I had quite a variety of sources to choose from while writing this essay. These vary between other essays, newspapers, books and websites. Since I was writing on Picasso, there was an abundance of books available at the college library, where I was able to discover a vast amount of interesting facts and details about 'Les Demoiselles' that I would never have known about. I stumbled upon a very interesting essay regarding 'Les Demoiselles' also online and this provided very useful information. I found a detailed article in 'The Guardian' and this was also very use. Other websites were also used in my research to strengthen the essay. During my research I discovered that many opinions on this piece seem to be generally the same. People feel the same regarding Picasso's cubist style and his use of themes in 'Les Demoiselles d'Avignon'. I couldn't find any contradictory evidence or statements regarding this work. Fundamentally it is one piece with one idea and one general opinion. Researching for this essay was very successful. I came across the books that I was looking for in the library very easily without many problems. I didn't spend much time surfing through the internet either looking for information so overall everything went smoothly.

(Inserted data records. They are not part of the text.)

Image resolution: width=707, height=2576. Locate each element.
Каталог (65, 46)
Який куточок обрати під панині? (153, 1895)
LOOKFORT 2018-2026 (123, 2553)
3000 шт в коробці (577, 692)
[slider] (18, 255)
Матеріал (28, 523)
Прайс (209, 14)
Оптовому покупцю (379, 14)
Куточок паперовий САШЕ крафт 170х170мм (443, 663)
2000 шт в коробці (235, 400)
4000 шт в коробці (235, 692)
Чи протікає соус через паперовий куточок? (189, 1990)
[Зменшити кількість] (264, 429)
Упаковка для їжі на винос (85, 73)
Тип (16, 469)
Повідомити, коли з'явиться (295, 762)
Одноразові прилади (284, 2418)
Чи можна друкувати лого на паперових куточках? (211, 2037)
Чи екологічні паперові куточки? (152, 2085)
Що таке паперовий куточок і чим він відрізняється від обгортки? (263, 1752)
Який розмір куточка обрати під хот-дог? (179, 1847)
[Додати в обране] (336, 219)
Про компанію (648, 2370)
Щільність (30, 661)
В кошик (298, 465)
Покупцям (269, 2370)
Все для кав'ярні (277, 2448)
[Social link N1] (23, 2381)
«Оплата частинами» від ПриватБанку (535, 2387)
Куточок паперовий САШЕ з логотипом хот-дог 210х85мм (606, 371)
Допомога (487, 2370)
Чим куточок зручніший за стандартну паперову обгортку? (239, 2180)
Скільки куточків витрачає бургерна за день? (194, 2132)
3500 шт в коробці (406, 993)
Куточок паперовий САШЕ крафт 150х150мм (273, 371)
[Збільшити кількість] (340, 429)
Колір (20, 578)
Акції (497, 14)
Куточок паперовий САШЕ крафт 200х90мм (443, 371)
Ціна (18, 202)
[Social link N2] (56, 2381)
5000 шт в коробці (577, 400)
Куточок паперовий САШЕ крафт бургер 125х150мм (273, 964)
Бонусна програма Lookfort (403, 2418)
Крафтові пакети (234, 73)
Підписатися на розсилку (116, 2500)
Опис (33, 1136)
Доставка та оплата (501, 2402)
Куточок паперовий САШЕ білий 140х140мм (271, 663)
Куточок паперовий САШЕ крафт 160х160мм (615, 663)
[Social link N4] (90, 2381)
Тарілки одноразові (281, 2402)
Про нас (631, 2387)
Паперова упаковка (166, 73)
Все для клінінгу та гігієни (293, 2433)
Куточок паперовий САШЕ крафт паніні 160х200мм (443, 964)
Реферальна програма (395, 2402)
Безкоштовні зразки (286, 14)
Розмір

I have learned a lot more about Picasso and 'Les Demoiselles' after all the research I have done about the piece. Firstly, before researching this piece I never knew that the woman on the far left in Picasso's sketchbooks bears the outlines of the medical student who had been removed by Picasso. Secondly, for some reason I had always thought that Picasso may have just created this masterpiece on a spur of the moment without much preparation so obviously it came as a huge surprise to me when I discovered he had prepared hundreds of sketches and preparatory work for the piece itself. Finally, it was surprising to discover that the composition of the painting may have looked completely different if Picasso had have completed it any earlier than he did. It is funny to think that we may be looking at something completely different with a completely different opinion if were not for Picasso's determination to outclass his avant-garde rivals. Overall my reactions to this piece have completely changed since seeing it in New York. If I ever see it again I will look at it completely differently. I have come to the conclusion that Picasso put a lot of time and consideration into creating 'Les Demoiselles d'Avignon'. This is evident from the mastery Picasso employs which is clearly visible in the piece itself. I have learned a valuable lesson from researching this piece and discovering interesting details about Picasso's work on it. After finding out that Picasso struggled with the appearance of the figures in the painting for many months and then created this magnificent work, it will motivate me and help me to overcome the many struggles i may have to endure while creating my own pieces.